Mio padre mi guardò negli occhi, per poi alzarsi e arrivare fino a dinanzi a me. Appoggiò le proprie mani sulle mie spalle, ma subito le scrollai per allontanarlo da me.
«Smettila di incolpare chi vuole solo aiutarti, Dylan. L'ho fatto per te, per il futuro della nostra famiglia. Per noi.»

«Non c'è mai stato un noi tra me e te. Hai sempre cercato di farmi fare solamente quello che piaceva a te, mi hai modellato come si fa con la creta, così che fossi identico a te. Ma basta. Mi sono stancato, voglio che tu mi lasci vivere la mia vita e tu la propria.» Dissi freddo e deciso. I pugni erano serrati e i miei occhi trasmettevano una sicurezza che il mio stesso padre non aveva mai visto.

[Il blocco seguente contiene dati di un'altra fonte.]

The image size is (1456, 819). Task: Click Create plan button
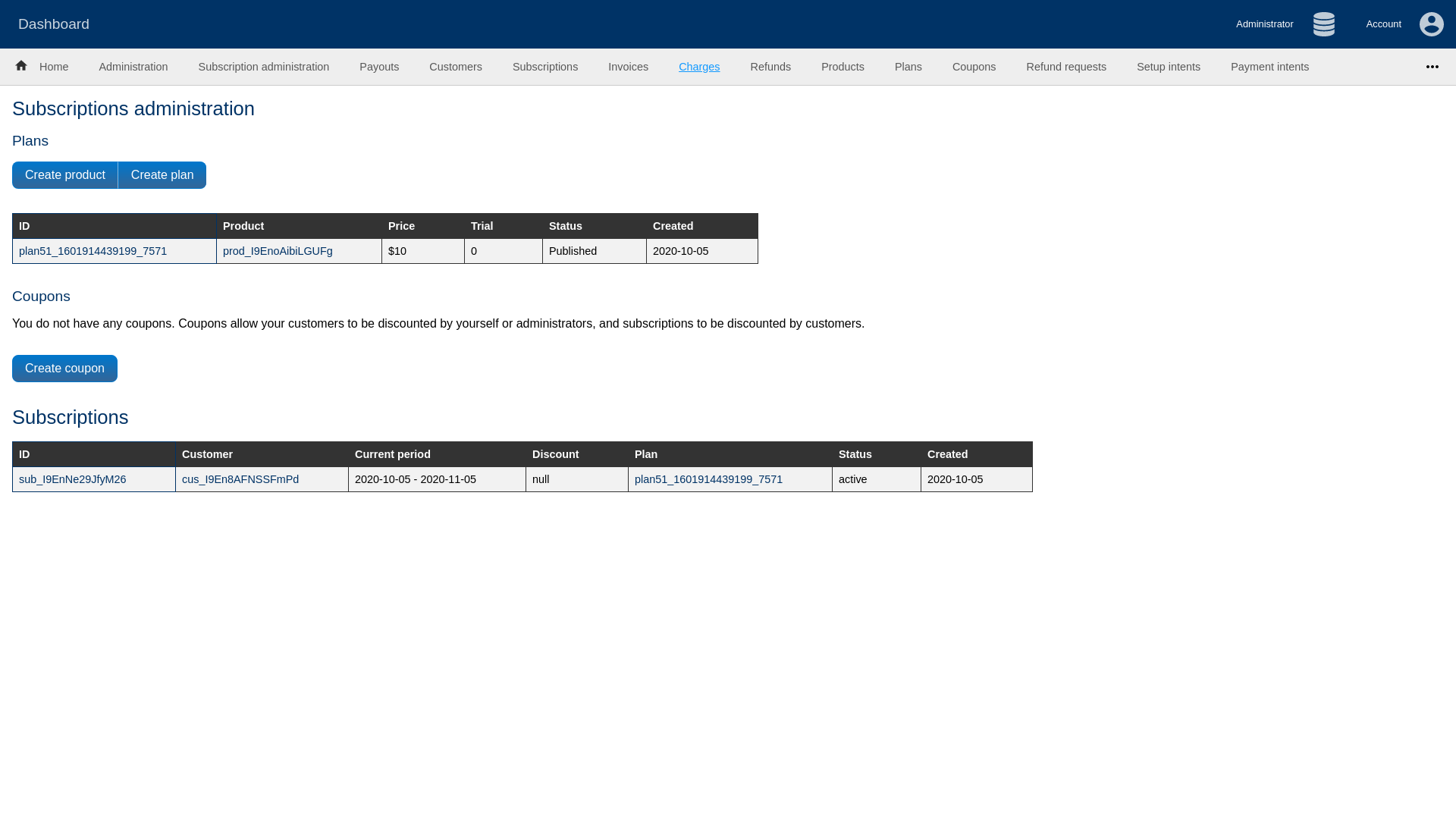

Tutto d'un tratto il nostro discorso fu interrotto dal segretario che, aprendo la porta, si rivolse al suo capo.
«Mi scusi signore, ma il suo ospite è arrivato. Posso farlo entrare?»
«Sì certo, la stavo aspettando.»
L'uomo annuì leggermente, lanciandomi poi uno strano sguardo. Fu difficile da tradurre ma, non appena la porta si aprì, percepii come tutta la mia sicurezza crollò, come un castello di carte.
«D... Dylan, sei proprio tu?»
«Ma... Mamma?»

* * *

Sonia

Newt aveva appena terminato di raccontare tutto e, ormai, avevo perso completamente il controllo delle mie emozioni.
Che razza di sorella non avrebbe mai potuto notare una cosa del genere? Mi sentivo ferita ma soprattutto delusa da me stessa.
Gli altri erano in silenzio e osservavano il biondo e la sua espressione indecifrabile. Anche in quel momento, manteneva la sua espressione fredda e distaccata.

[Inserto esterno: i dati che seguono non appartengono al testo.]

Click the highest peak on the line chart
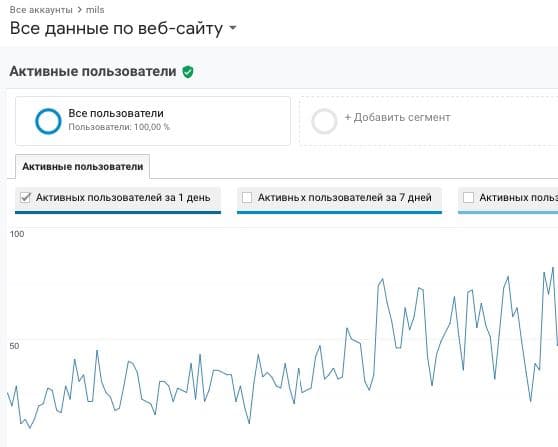Viewport: 558px width, 447px height. (x=553, y=268)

Tra tutti, Brenda era l'unica che non ne sembrava più di tanto sconcertata, quasi come se sapesse cosa Newt avrebbe raccontato.
Quando tutti si alzarono per andare ad abbracciarlo, io rimasi in piedi, distante da tutti, come se stessi guardando una scena di un film. Non riuscivo ad esserne parte.
Brenda fu la prima a notarmi e, abbandonando l'abbraccio, mi si avvicinò. Allungò il suo braccio e mi prese la mano, portandomi poi tra le sue braccia.
«Tranquilla Sonia... Ci vorrà tempo, ma va tutto bene adesso.»

Mille emozioni diverse iniziarono ad annodarsi in me, tanto che scoppiai in un pianto quasi disperato ma liberatorio. Newt subito mi notò e, avvicinandosi a me, Brenda mi spinse tra le sue braccia.
Il calore di mio fratello mi scaldava, ma non mi tranquillizzava abbastanza.

Lo spinsi via e, con quasi foga, mi asciugai il viso, andando ad irritare leggermente le mie gote.
«T... Tu... I... Io...- Balbettavo nervosa, incapace di trovare le parole da dire.
"Scusa" ?
"Perché non me l'hai mai detto?" ?
"Voglio vedere quel mostro in una bara" ?
-Q... Quando mamma e... E papà sono m... Morti, mi avev... Avevi promesso che non... Non ci sarebbero più stati segreti t... Tra noi...-
Sentivo dentro di me un forte calore, proprio al centro del petto.
-N... Non ti fidi di me, vero? Infondo quando mai ti sei mostrato debole davanti a me? Mh?!-
Il balbettio era stato sostituito da un tono severo e duro, sempre più pungente. Con una falcata mi ritrovai ad un palmo dal suo viso. Sollevai le braccia e, stringendo le mani in due pugni ben serrati, iniziai a colpire ripetutamente il suo petto.
-Chi ti credi di essere?! Perché non ti permetti un minimo di umanità?! Non sei un cazzo di eroe! Non sei... Non sei... -
Le mie ginocchia cedettero e utilizzai le sue spalle come appiglio, trascinando mio fratello a terra con me. I singhiozzi ritornarono e, questa volta, Newt non mi strinse a sé, anzi, rimase immobile.
-Non devi fare tutto da solo. Ti prego... Fatti aiutare.»

E fu in quel momento, con quelle esatte parole, che dopo anni sentii le lacrime di mio fratello bagnarmi la spalla. Con tutto il suo peso si appoggiò a me, per poi stringermi a sé con tutta la forza che aveva in corpo. Finalmente lo sentivo davvero di nuovo vicino... Avevo ritrovato mio fratello. Eravamo di nuovo insieme.